Download or read book A History of Fatigue written by Georges Vigarello and published by John Wiley & Sons. This book was released on 2022-10-14 with total page 374 pages. Available in PDF, EPUB and Kindle. Book excerpt: “Stress,” “burn out,” “mental overload”: the twentieth and twenty-first centuries have witnessed an unrelenting expansion of the meaning of fatigue. The tentacles of exhaustion insinuated themselves into every aspect of our lives, from the workplace to the home, from our relationships with friends and family to the most intimate aspects of our lives. All around us are the signs of a “burn-out society,” a society in which fatigue has become the norm. How did this happen? This pioneering book explores the rich and little-known history of fatigue from the Middle Ages to the present. Vigarello shows that our understanding of fatigue, the words used to describe it, and the symptoms and explanations of it have varied greatly over time, reflecting changing social mores and broader aspects of social and political life. He argues that the increased autonomy of people in Western societies (whether genuine or assumed), the positing of a more individualized self, and the ever expanding ideal of independence and freedom have constantly made it more difficult for us to withstand anything that constrains or limits us. This painful contradiction causes weariness as well as dissatisfaction. Fatigue spreads and becomes stronger, imperceptibly permeating everything, seeping into ordinary moments and unexpected places. Ranging from the history of war, religion and work to the history of the body, the senses and intimacy, this history of fatigue shows how something that seems permanently centered in our bodies has, over the course of centuries, also been ingrained in our minds, in the end affecting the innermost aspects of the self.
Download or read book International Social Security Law written by Jean-Michel Servais and published by Kluwer Law International B.V.. This book was released on 2022-12-20 with total page 274 pages.
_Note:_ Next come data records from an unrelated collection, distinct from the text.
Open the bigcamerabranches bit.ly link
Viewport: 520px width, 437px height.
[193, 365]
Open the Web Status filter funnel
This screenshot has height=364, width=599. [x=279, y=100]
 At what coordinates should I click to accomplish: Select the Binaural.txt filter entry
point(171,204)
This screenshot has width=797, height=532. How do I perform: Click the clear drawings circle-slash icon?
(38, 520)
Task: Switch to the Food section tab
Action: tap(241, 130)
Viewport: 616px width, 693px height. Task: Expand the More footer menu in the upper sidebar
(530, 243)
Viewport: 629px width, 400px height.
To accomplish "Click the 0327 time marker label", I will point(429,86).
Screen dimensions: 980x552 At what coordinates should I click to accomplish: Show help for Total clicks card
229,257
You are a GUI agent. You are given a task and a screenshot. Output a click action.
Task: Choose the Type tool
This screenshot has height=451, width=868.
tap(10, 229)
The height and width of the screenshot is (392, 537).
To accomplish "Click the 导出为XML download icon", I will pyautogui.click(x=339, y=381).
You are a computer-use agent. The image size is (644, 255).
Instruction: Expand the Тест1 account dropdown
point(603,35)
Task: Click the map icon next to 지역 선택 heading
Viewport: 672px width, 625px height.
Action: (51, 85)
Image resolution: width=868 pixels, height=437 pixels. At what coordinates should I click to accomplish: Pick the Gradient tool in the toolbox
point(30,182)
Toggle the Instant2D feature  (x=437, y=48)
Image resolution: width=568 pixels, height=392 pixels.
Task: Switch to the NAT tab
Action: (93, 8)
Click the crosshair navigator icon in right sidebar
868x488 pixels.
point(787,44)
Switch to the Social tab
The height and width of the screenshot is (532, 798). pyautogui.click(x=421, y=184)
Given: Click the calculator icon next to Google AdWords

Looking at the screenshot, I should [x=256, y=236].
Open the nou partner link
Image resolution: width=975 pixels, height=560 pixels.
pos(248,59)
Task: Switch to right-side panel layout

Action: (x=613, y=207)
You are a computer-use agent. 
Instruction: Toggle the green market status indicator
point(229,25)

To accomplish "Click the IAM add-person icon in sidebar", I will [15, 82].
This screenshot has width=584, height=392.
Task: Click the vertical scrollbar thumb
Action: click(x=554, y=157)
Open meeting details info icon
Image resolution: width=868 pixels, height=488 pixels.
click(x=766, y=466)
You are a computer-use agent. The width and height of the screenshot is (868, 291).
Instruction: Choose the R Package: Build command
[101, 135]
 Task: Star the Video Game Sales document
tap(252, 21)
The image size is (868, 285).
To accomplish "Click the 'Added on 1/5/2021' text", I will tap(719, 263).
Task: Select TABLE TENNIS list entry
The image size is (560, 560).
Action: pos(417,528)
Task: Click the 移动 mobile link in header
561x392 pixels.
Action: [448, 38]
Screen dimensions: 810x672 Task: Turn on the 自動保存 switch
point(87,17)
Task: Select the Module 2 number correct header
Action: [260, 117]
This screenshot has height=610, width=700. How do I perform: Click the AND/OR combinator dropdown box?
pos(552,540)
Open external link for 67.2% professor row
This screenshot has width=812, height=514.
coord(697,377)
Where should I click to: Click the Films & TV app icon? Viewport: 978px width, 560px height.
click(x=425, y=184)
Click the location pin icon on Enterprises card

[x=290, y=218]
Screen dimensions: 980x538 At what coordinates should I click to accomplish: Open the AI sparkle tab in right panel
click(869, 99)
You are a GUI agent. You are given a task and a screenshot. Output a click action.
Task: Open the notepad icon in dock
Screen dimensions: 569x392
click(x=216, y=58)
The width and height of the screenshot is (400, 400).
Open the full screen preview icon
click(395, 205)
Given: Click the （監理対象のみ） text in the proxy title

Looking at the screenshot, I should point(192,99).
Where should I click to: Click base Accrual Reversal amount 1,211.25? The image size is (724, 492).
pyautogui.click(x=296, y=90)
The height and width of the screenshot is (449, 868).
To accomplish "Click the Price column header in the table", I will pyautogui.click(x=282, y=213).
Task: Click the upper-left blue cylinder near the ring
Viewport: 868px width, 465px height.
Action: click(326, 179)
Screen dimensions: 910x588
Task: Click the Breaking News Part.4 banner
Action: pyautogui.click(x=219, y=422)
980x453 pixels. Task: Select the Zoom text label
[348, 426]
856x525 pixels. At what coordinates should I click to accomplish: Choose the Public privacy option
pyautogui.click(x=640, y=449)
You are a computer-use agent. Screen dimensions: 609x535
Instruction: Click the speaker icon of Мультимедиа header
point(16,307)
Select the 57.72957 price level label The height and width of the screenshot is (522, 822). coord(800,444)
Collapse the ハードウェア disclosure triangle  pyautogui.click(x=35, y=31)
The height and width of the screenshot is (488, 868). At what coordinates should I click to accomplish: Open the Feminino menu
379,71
Available in PDF, EPUB and Kindle. Book excerpt: Although a sophisticated body of international social security law is active and growing, a number of States still appear unable to honour it. This thorough, well-researched survey and analysis of existing international social security law – its sources, its content, its historical development – is thus especially valuable for its informed consideration of the barriers to the law’s full effectiveness. Part of the renowned multi-volume Encyclopaedia of Laws, the book focuses on the analysis of the International Labour Organization (ILO) Conventions and Recommendations on Social Security. It examines the most recent public debates on social protection (dealing with health insurance, unemployment benefits, pension age, minimum income, social security benefits in case of expatriation, parental leave, and much more), includes an updated bibliography, and opens some perspectives for the future work of the global institutions. It integrates the latest instruments, in particular ILO Recommendation No. 202 concerning national floors of social protection. Even in the absence of ratification and therefore of legal force, international social security standards are invaluable benchmarks in comparative law. Indeed, ILO standards are both useful instruments of analysis and excellent yardsticks for identifying common denominators among national systems. For these reasons this book will be welcomed by legislators, government officials, employers’ organizations, trade unions, and the judiciary, as well as by human resources managers and academics.
Download or read book The Law of Kinship written by Camille Robcis and published by Cornell University Press. This book was released on 2013-04-19 with total page 319 pages. Available in PDF, EPUB and Kindle. Book excerpt: In France as elsewhere in recent years, legislative debates over single-parent households, same-sex unions, new reproductive technologies, transsexuality, and other challenges to long-held assumptions about the structure of family and kinship relations have been deeply divisive. What strikes many as uniquely French, however, is the extent to which many of these discussions-whether in legislative chambers, courtrooms, or the mass media-have been conducted in the frequently abstract vocabularies of anthropology and psychoanalysis. In this highly original book, Camille Robcis seeks to explain why and how academic discourses on kinship have intersected and overlapped with political debates on the family-and on the nature of French republicanism itself. She focuses on the theories of Claude Levi-Strauss and Jacques Lacan, both of whom highlighted the interdependence of the sexual and the social by positing a direct correlation between kinship and socialization. Robcis traces how their ideas gained recognition not only from French social scientists but also from legislators and politicians who relied on some of the most obscure and difficult concepts of structuralism to enact a series of laws concerning the family. Levi-Strauss and Lacan constructed the heterosexual family as a universal trope for social and psychic integration, and this understanding of the family at the root of intersubjectivity coincided with the role that the family has played in modern French law and public policy. The Law of Kinship contributes to larger conversations about the particularities of French political culture, the nature of sexual difference, and the problem of reading and interpretation in intellectual history.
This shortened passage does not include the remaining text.